### What the task asks
From the first entry to the last, repeat the listing exactly.
------------------------------------------------
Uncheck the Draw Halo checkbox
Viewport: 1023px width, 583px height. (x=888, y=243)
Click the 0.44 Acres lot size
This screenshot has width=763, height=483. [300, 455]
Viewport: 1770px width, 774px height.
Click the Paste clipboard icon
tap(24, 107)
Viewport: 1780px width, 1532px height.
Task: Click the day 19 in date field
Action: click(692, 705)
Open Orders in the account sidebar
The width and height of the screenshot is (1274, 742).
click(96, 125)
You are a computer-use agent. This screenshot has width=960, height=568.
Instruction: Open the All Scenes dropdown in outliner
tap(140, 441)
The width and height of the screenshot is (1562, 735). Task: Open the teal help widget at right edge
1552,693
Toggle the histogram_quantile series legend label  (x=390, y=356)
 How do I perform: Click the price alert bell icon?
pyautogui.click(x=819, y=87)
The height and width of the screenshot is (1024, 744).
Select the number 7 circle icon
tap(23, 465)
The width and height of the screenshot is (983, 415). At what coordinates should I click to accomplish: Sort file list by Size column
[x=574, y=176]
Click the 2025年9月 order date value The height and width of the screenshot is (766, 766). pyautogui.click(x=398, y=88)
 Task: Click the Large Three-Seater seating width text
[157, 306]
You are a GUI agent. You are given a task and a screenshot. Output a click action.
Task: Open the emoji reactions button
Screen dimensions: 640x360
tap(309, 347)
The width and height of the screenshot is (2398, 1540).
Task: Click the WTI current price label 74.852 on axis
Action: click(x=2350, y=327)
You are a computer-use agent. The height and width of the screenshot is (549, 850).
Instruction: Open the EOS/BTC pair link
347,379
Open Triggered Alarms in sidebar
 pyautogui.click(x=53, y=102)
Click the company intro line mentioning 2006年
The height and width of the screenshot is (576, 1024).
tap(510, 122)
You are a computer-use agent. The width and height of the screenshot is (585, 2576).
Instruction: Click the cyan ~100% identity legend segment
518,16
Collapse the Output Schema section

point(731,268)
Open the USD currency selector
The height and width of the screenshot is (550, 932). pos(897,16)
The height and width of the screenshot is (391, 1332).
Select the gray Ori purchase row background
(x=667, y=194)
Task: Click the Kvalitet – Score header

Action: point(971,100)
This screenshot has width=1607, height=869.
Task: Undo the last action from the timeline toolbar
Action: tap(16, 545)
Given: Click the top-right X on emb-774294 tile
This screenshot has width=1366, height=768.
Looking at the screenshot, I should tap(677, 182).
------------------------------------------------
### Reply to the task
Uncheck the Draw Halo checkbox
Viewport: 1023px width, 583px height. (x=888, y=243)
Click the 0.44 Acres lot size
This screenshot has width=763, height=483. [300, 455]
Viewport: 1770px width, 774px height.
Click the Paste clipboard icon
tap(24, 107)
Viewport: 1780px width, 1532px height.
Task: Click the day 19 in date field
Action: click(692, 705)
Open Orders in the account sidebar
The width and height of the screenshot is (1274, 742).
click(96, 125)
You are a computer-use agent. This screenshot has width=960, height=568.
Instruction: Open the All Scenes dropdown in outliner
tap(140, 441)
The width and height of the screenshot is (1562, 735). Task: Open the teal help widget at right edge
1552,693
Toggle the histogram_quantile series legend label  (x=390, y=356)
 How do I perform: Click the price alert bell icon?
pyautogui.click(x=819, y=87)
The height and width of the screenshot is (1024, 744).
Select the number 7 circle icon
tap(23, 465)
The width and height of the screenshot is (983, 415). At what coordinates should I click to accomplish: Sort file list by Size column
[x=574, y=176]
Click the 2025年9月 order date value The height and width of the screenshot is (766, 766). pyautogui.click(x=398, y=88)
 Task: Click the Large Three-Seater seating width text
[157, 306]
You are a GUI agent. You are given a task and a screenshot. Output a click action.
Task: Open the emoji reactions button
Screen dimensions: 640x360
tap(309, 347)
The width and height of the screenshot is (2398, 1540).
Task: Click the WTI current price label 74.852 on axis
Action: click(x=2350, y=327)
You are a computer-use agent. The height and width of the screenshot is (549, 850).
Instruction: Open the EOS/BTC pair link
347,379
Open Triggered Alarms in sidebar
 pyautogui.click(x=53, y=102)
Click the company intro line mentioning 2006年
The height and width of the screenshot is (576, 1024).
tap(510, 122)
You are a computer-use agent. The width and height of the screenshot is (585, 2576).
Instruction: Click the cyan ~100% identity legend segment
518,16
Collapse the Output Schema section

point(731,268)
Open the USD currency selector
The height and width of the screenshot is (550, 932). pos(897,16)
The height and width of the screenshot is (391, 1332).
Select the gray Ori purchase row background
(x=667, y=194)
Task: Click the Kvalitet – Score header

Action: point(971,100)
This screenshot has width=1607, height=869.
Task: Undo the last action from the timeline toolbar
Action: tap(16, 545)
Given: Click the top-right X on emb-774294 tile
This screenshot has width=1366, height=768.
Looking at the screenshot, I should tap(677, 182).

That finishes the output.